For many of us the great symbol of deep contemplation is Auguste Rodin’s statue of The Thinker. He wanders restlessly through our culture seeking subjects worthy of his furrowed brow. I imagine he is regularly disappointed.
We keep him around in contexts as diverse as libraries and car dashboards for one simple reason: thinking is still a virtue. Or at least it can be, if the subject is worthy. That’s important, because when a culture stops thinking about noble things bad stuff can happen, like the horrors of biochemical warfare — and inflatable kitsch.
Originally, Rodin cast our bronze hero for the penetration of one mystery only. One worthy subject; one terrible theme.
His sculpture, The Gates of Hell, is the original context for the more familiar figure. Inspired by the “Inferno” from Dante’s Divine Comedy, it depicts all the writhing agony associated with hell in the popular consciousness, from medieval times until today. Against the fluid waves of torment we are meant to notice The Thinker, who sits fixed upon a rock, his gaze now turned away from the scene. He grapples with what he’s witnessed, perhaps reflecting on his own fate, as he fervently desires to understand.
Nobody would suggest that we should derive theology from Dante or Rodin, yet this imagery challenges us by suggesting that this is what many do imagine. In order to disentangle the truth about hell from any traditional cultural trappings, we shall have to take up the mantle of a thinker.
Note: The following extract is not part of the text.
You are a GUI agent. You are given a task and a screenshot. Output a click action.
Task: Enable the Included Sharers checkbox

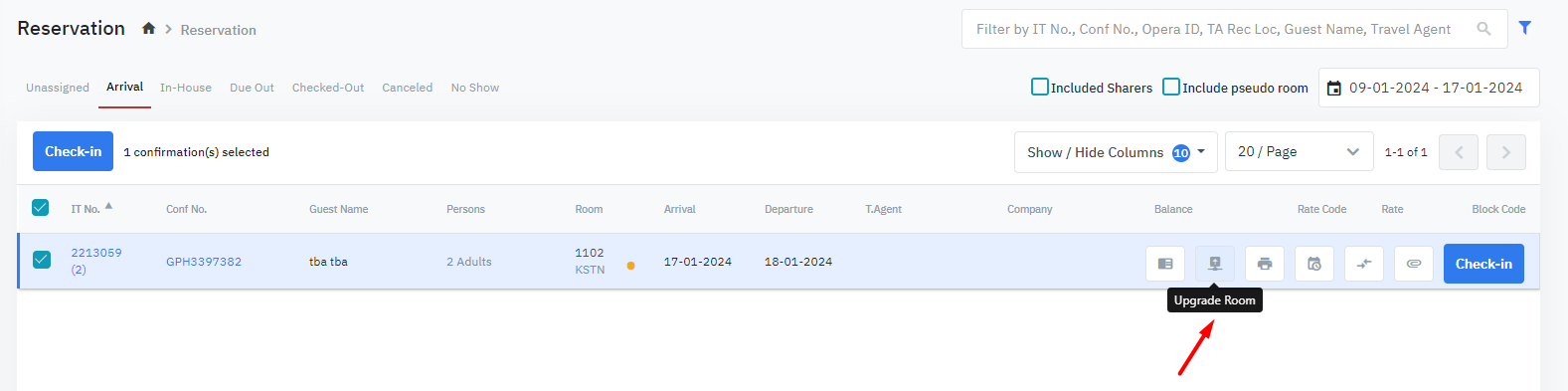point(1040,87)
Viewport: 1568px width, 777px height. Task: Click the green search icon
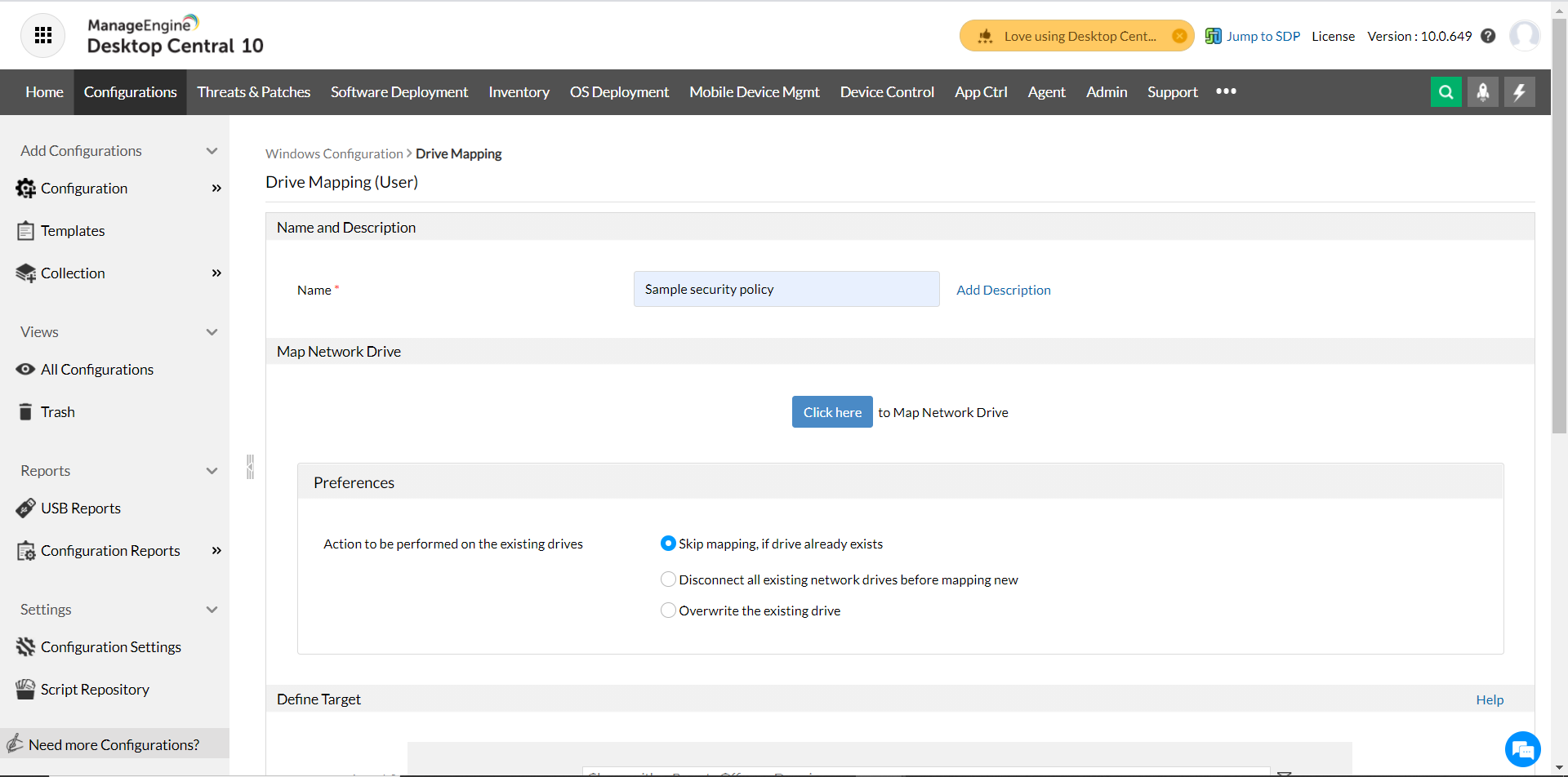point(1446,92)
We will need to open our mind, dedicate our energies to the task, and humbly submit ourselves to the truth. This was the example of those thinkers at Berea so long ago.
One of my earliest childhood memories is of responding with understanding and trust to the gospel message about Jesus Christ. For decades, as I matured, I happily accommodated the received view that hell involves the wicked in unceasing torment. I had dedicated myself to the study of a range of important things, but unlike Rodin’s thinker I had let this topic slip through the cracks. It all seemed straightforward and obvious, and I trusted that pure-hearted scholars had it all worked out. It turns out that I had embraced a view too uncritically.
More recently I came around again to the study of hell, and I was not expecting to rethink my views. Not at all. But I began to notice that familiar texts of Scripture may not mean what I had always assumed. Anyone who has had this experience knows that initially it can be disconcerting. But there is something about the conviction that the Bible is from God, that propels us forward. The motive is to faithfully understand God. (Isn’t that really what theology is about?)
I am certainly still involved in that process. And I have actually come to value the process itself as more important than many Christians seem aware. It’s healthy. I’m concerned that we sometimes withhold grace, and verbally sabotage the honest process of investigating the teachings of Scripture. Remember, the point of rethinking something is not, first and foremost, to change your view. If you only want to do that, just skip the hard work. Instead, the point is to test some claim or view biblically. If it holds up to scrutiny, so much the better. If not, so much the better. There is really no downside.
Rethinking Hell was started for two main reasons. First, to build a central resource for a view on hell variously called conditionalism, conditional immortality, or annihilationism. We are Evangelical Christians, so we commend the view only in a form compatible with that scope. However, since we’re interested in the merits of the case, we’re open to arguments from sources outside this scope, even though we may disagree about particulars, or about other doctrinal beliefs. Just as it is dubious to derive doctrine from Dante, it is dubious to reinforce beliefs with the props of suspicion and guilt-by-association. What the Bible says about it must be the final word. So we are going to be exploring this doctrinal view, and commending it. We’ll be keeping track of useful materials, and of course, engaging with criticism.
Second, we want it to be a safe place for anyone to come and interact with this view. Ask questions, share your perspective, or just tell us why we’re wrong. As I mentioned above, you don’t have to agree with Conditionalism; we simply ask that you are open to understanding it, open in principle to the possibility of rethinking your views.
If you may be feeling any pressure to simply dismiss the view, here is sage advice:
Fear God, not other people. Surely it is good for the soul!